Abstract

Abstract Background and Aims Due to inadequate oxalate removal, hyperoxalemia is a well-established feature in end-stage renal disease (ESRD) patients. Considering the fact that oxalate is primarily removed by kidneys in healthy individuals, we hypothesized that oxalate elimination in peritoneal dialysis (PD) patients could be compensated by PD effluent (PDE). In addition, its dialysate concentration could be associated with intraperitoneal inflammation. In the present study, we investigated oxalate excretion in PDE and its association with intraperitoneal inflammation in PD patients.

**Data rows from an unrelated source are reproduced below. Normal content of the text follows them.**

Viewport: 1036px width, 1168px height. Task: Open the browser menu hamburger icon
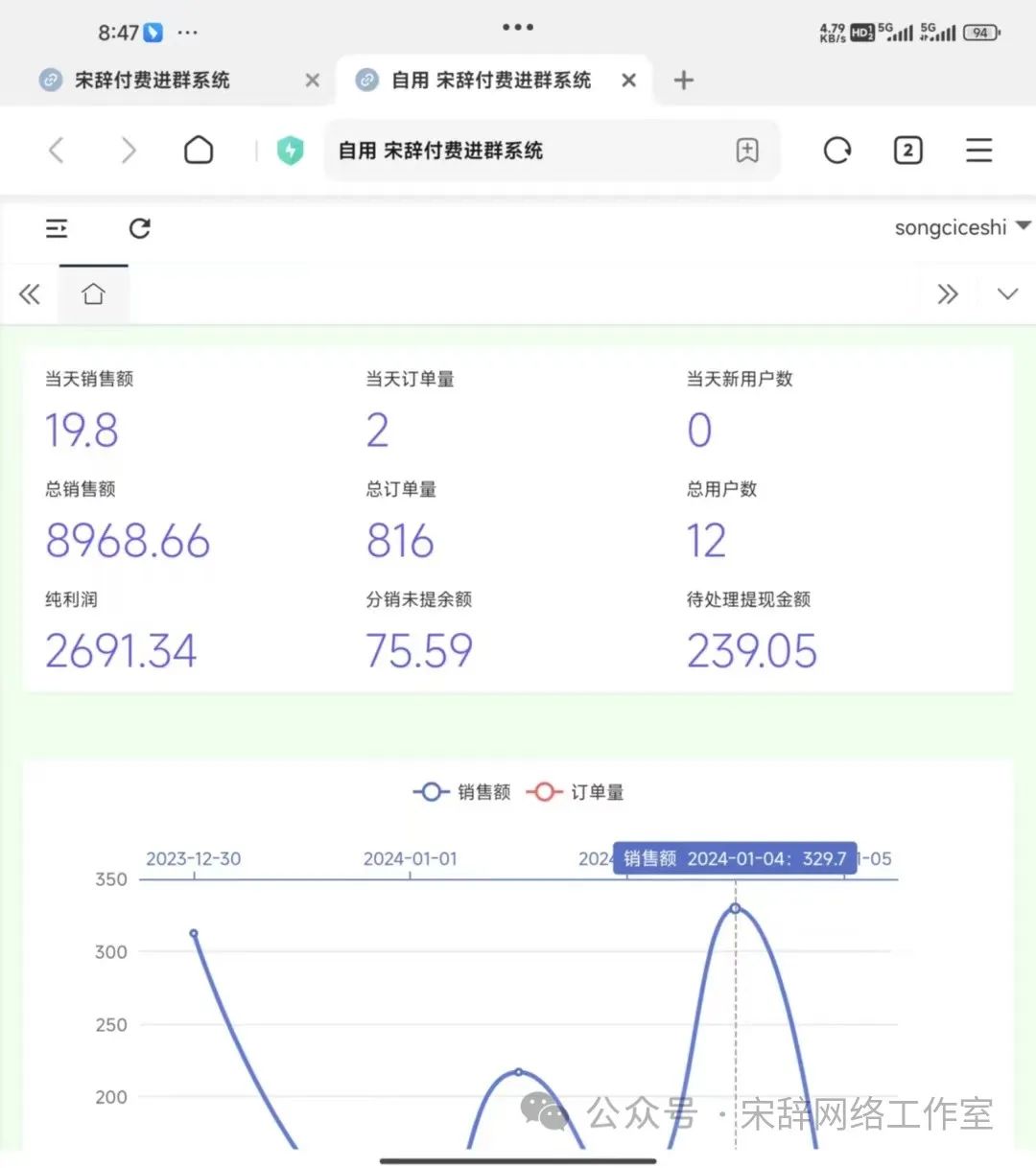tap(978, 150)
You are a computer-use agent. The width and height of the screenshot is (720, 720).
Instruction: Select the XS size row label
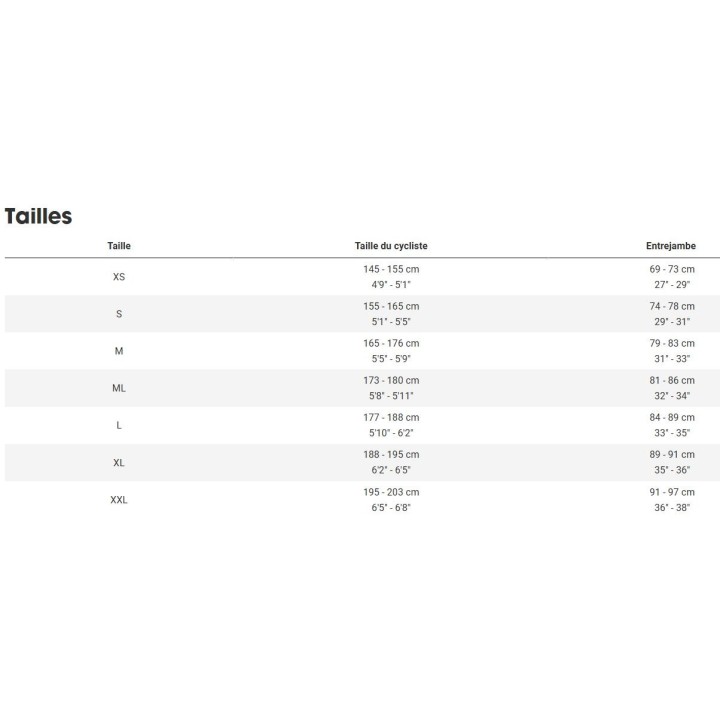[119, 277]
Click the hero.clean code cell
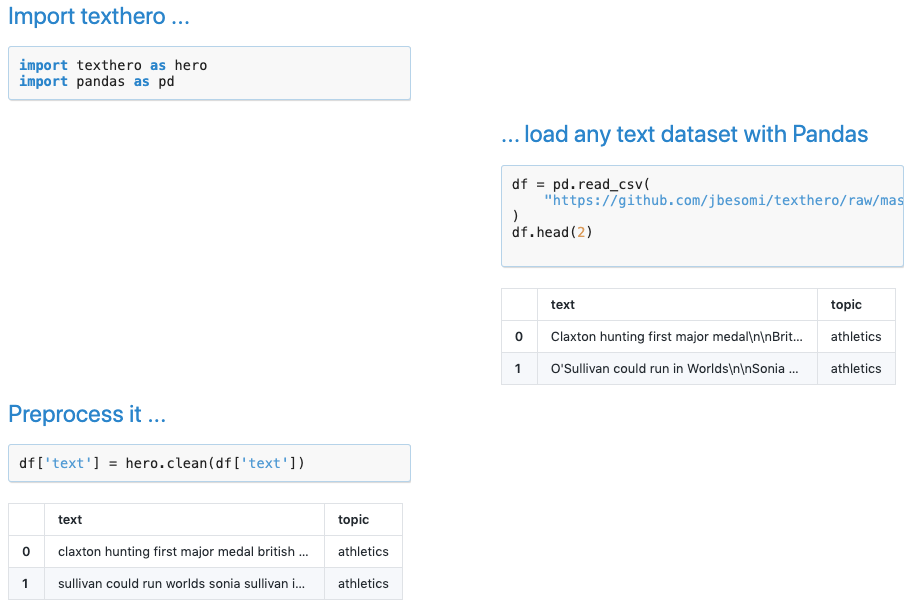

Method We performed a cross-sectional single-center observational study involving 30 PD patients (17 women and 13 men). The average age was 48.3 ± 9.2 years. Among them, there were 11 (37%) diabetics and 19 (63%) non-diabetic patients. The mean time on PD was 32 [18.5-47] months. Parameters of dialysis adequacy, cytokines concentration and oxalate removal levels with PDE were determined. The spectrophotometric method was performed for determining oxalate concentration in PDE using oxalate oxidase/peroxidase reagent (BioSystems, Spain). The ELISA method was used for the determination of interleukin-6 (IL-6) and monocyte chemoattractant protein-1 (MCP-1) measurements in dialysate. For the statistical analysis, we used Kruskal-Wallis’s t-test and Spearman's rank correlation test. The median (Me) and interquartile ranges [Q25 - Q75] were calculated according to abnormal distribution. All statistical analyses were performed using MedCalc. Results No differences in peritoneal oxalate, IL-6, and MCP-1 excretion between diabetics and non-diabetic patients were observed (Table 1). However, the higher dialysate oxalate concentration was, the lower residual renal function was observed (r = - 0.69; p < 0.0001). Surprisingly, increased dialysate oxalate level was associated with low IL-6 (r = - 0.54; p = 0.002) (Fig. 1) and MCP-1 (r = - 0.7; p < 0.0001) (Fig. 2) concentrations in PDE. Conclusion To the best of our knowledge, the association between PDE oxalate excretion and proinflammatory mediators’ concentrations in PD patients has never been reported before. We suppose that peritoneal oxalate excretion might be involved in the intraperitoneal inflammation process. Further studies are needed to determine the possible pathogenetic role of dialysate oxalate removal in the conditions of intraperitoneal inflammation in PD patients.